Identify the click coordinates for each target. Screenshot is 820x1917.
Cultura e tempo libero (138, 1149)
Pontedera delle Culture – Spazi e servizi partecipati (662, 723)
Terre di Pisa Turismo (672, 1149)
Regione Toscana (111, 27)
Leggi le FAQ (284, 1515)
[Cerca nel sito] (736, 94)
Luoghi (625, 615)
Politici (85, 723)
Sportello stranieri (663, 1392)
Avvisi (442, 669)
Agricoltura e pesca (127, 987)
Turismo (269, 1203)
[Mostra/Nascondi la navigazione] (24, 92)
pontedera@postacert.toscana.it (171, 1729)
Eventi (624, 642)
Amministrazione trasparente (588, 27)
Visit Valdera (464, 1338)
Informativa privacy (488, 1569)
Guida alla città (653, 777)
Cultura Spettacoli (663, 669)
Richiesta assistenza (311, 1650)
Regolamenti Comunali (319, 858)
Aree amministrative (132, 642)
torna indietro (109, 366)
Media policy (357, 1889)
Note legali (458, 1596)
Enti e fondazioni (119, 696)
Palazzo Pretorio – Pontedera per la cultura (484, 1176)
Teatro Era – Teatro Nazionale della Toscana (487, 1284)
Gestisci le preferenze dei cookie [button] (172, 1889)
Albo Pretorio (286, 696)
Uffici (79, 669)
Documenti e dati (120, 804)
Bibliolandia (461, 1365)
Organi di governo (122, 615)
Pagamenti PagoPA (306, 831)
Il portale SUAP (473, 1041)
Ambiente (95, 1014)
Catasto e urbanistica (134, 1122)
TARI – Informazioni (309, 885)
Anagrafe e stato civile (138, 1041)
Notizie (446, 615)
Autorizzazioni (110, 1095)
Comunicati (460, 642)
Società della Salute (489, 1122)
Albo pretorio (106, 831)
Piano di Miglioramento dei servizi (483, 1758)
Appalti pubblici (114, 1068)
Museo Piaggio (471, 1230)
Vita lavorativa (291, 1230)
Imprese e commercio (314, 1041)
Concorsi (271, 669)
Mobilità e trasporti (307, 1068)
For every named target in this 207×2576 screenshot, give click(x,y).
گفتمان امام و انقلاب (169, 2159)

Work request:
Set down exactly, and only, the lines of the data above from the line containing "Albo pretorio (106, 831)" through the last one.

Expected output:
Albo pretorio (106, 831)
Piano di Miglioramento dei servizi (483, 1758)
Appalti pubblici (114, 1068)
Museo Piaggio (471, 1230)
Vita lavorativa (291, 1230)
Imprese e commercio (314, 1041)
Concorsi (271, 669)
Mobilità e trasporti (307, 1068)
For every named target in this 207×2576 screenshot, give click(x,y).
گفتمان امام و انقلاب (169, 2159)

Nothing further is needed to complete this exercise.